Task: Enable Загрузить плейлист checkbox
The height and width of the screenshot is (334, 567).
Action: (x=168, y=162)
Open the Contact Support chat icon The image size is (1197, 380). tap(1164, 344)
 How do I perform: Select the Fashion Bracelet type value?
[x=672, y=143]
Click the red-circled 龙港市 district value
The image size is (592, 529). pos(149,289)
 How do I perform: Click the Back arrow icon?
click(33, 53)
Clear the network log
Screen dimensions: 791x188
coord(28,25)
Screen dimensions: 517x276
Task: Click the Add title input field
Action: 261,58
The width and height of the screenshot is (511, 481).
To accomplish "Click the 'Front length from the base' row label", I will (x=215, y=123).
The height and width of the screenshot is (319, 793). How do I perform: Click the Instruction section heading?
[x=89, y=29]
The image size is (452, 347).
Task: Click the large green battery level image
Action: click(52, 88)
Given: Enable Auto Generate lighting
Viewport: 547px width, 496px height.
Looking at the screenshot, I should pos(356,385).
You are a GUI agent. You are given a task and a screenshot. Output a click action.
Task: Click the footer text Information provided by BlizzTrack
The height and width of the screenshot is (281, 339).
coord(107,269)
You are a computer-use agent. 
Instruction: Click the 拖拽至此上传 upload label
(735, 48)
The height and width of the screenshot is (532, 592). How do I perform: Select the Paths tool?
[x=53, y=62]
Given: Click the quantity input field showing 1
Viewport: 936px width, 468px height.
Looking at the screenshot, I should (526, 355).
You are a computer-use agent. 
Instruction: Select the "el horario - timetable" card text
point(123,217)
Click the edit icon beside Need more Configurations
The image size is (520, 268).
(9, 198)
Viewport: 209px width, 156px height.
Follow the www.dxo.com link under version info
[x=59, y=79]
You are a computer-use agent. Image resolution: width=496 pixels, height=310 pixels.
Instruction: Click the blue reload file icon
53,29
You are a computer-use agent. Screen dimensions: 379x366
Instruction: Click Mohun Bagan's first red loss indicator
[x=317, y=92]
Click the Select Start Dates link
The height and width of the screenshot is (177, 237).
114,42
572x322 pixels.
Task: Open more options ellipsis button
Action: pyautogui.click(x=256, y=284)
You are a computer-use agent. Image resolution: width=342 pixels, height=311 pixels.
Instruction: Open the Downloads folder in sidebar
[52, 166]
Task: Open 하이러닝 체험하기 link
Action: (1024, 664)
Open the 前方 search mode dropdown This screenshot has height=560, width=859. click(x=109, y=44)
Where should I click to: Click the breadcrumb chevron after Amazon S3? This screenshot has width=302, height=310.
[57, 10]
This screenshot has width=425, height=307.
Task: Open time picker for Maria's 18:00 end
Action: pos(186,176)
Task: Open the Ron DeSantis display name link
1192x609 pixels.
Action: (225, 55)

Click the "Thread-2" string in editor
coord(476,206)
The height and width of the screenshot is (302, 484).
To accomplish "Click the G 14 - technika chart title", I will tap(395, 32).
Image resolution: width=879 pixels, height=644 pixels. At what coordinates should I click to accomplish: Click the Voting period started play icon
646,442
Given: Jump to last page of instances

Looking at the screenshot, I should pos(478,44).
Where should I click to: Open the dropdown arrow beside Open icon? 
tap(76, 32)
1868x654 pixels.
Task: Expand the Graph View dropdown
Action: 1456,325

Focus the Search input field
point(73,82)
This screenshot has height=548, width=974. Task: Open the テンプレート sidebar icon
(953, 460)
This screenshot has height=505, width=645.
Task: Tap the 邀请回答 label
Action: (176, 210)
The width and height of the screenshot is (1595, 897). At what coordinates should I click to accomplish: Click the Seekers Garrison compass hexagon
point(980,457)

Instructions to follow:
Looking at the data above, return every line from the one with "The image size is (520, 268)." down to the one with "Open the 前方", exactly and inclusively.

Answer for this exercise:
The image size is (520, 268).
(9, 198)
Viewport: 209px width, 156px height.
Follow the www.dxo.com link under version info
[x=59, y=79]
You are a computer-use agent. Image resolution: width=496 pixels, height=310 pixels.
Instruction: Click the blue reload file icon
53,29
You are a computer-use agent. Screen dimensions: 379x366
Instruction: Click Mohun Bagan's first red loss indicator
[x=317, y=92]
Click the Select Start Dates link
The height and width of the screenshot is (177, 237).
114,42
572x322 pixels.
Task: Open more options ellipsis button
Action: pyautogui.click(x=256, y=284)
You are a computer-use agent. Image resolution: width=342 pixels, height=311 pixels.
Instruction: Open the Downloads folder in sidebar
[52, 166]
Task: Open 하이러닝 체험하기 link
Action: (1024, 664)
Open the 前方 search mode dropdown This screenshot has height=560, width=859. click(x=109, y=44)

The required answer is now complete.